The Wall Street Journal reporta la demanda de Teiranni Kidd, madre de una bebé fallecida en condiciones casi sin precedentes a nivel judicial, contra el Centro Médico Springhill, en Alabama, Estados Unidos. El caso se dio en julio del 2019, pero es hasta ahora que está llegando a los tribunales.

Kidd tenía un parto programado para ese mes, su hija nació ese día. Sin embargo, su cordón umbilical se le había enrollado alrededor del cuello, por lo que tuvo dificultades respiratorias que le complicaron su corta vida. 9 meses después la bebé moriría.

Un ataque con consecuencias

El problema aparece cuando la madre se entera de que durante su parto el Centro Médico había sufrido un ataque ransomware que les había dejado sin poder acceder a herramientas muy útiles. Una de estas herramientas les permite a los médicos detectar el latido de un bebé en gestación, de haberla podido usar se habrían percatado de que algo iba mal.

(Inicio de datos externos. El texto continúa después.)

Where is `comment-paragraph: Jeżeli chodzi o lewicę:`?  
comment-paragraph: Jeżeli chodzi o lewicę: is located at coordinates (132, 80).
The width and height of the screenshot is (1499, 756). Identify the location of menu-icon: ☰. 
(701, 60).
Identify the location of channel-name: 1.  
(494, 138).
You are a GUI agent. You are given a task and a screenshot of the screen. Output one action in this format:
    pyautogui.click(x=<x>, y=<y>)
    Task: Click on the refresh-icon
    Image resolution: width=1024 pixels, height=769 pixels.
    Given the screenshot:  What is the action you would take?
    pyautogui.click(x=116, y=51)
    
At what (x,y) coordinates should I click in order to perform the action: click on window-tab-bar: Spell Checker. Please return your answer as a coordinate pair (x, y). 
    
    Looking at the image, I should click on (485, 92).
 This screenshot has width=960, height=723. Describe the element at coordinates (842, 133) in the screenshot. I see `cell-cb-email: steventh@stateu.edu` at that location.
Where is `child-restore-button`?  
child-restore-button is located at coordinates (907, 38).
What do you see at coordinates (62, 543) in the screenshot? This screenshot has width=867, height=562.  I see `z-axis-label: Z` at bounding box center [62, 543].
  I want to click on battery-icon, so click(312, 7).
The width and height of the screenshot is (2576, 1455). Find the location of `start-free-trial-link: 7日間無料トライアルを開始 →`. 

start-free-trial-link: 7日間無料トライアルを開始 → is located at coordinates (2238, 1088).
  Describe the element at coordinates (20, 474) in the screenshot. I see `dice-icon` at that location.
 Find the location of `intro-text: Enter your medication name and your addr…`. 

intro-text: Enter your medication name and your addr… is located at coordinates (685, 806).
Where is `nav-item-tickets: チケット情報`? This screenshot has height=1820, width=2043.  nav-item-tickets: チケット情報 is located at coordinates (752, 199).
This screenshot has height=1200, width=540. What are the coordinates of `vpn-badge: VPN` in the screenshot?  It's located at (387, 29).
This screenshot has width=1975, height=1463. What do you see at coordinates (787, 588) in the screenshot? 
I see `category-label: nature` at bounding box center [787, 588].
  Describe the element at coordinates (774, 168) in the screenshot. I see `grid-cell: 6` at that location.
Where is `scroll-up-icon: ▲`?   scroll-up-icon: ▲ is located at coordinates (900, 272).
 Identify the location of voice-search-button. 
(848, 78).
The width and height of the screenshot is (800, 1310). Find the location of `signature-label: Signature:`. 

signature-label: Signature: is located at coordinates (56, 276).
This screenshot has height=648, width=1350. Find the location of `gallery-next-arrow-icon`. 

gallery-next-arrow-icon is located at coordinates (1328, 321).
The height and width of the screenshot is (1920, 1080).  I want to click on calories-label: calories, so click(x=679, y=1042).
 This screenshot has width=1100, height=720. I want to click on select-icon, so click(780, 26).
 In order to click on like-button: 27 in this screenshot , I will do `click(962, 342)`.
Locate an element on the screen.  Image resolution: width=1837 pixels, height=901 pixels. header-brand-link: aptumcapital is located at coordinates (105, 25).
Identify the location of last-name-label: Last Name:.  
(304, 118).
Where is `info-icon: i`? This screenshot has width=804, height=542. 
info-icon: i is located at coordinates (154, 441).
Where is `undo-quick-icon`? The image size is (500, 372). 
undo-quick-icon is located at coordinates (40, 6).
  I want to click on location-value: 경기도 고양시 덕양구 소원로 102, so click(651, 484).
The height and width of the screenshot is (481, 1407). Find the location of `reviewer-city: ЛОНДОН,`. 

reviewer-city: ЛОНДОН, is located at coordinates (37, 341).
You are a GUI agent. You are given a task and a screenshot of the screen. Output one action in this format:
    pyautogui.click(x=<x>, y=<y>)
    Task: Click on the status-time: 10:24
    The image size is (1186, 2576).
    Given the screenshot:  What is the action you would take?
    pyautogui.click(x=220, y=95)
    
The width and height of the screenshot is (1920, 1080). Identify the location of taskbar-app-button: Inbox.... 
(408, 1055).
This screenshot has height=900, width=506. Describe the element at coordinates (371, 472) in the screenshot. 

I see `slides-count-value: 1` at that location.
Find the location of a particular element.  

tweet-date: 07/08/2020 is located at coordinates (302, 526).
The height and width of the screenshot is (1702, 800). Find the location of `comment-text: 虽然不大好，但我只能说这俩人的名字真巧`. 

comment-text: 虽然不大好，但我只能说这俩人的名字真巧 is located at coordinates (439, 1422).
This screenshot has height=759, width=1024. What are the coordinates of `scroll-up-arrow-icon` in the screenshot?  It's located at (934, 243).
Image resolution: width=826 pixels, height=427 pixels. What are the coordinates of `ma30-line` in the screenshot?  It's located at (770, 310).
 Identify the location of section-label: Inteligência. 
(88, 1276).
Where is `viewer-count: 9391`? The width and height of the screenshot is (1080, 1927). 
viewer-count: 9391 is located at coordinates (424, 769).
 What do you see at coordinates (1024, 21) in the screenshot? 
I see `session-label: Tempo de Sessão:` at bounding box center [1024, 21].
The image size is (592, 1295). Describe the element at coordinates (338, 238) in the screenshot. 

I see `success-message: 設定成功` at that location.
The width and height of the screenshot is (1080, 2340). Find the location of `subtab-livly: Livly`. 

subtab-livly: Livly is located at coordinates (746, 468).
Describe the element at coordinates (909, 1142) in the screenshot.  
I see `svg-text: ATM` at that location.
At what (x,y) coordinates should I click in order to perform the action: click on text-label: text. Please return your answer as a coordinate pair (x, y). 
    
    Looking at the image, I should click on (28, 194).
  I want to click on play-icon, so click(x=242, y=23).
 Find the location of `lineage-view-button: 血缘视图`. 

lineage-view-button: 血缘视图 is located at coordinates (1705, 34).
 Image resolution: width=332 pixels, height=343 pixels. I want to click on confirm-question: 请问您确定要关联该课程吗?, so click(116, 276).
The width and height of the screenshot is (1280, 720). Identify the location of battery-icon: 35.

De esta manera, el ataque ransomware evitó que se previera lo que sucedería con la bebe y se usara otro método para salvarla, como podría haber sido una cesárea. La madre entonces ha demandado tanto al Centro Médico como a la gineco obstetra que la atendió.

Un ataque ransomware implica el robo de datos y la posterior petición de un rescate para “liberarlos”. Los encargados de esta hospital decidieron no pagar ni reportar el caso, lo que les dejó limitados en cuanto a funcionalidades, TWJ reporta que ni siquiera podían llevar un registro básico de los pacientes.

Al ocultar esto al público, los expusieron a un peligro inesperado y en este caso pago la familia Kidd que perdió a una hija por las condiciones en las que se conseguía el hospital. El reporte no menciona los responsables del ataque y se concentra en la demanda de la madre que pide una compensación económica al hospital, estos se han negado así que irán a juicio.

La demanda es por negligencia médica e irresponsabilidad social, por lo que con el tiempo veremos a quién le da la razón la justicia.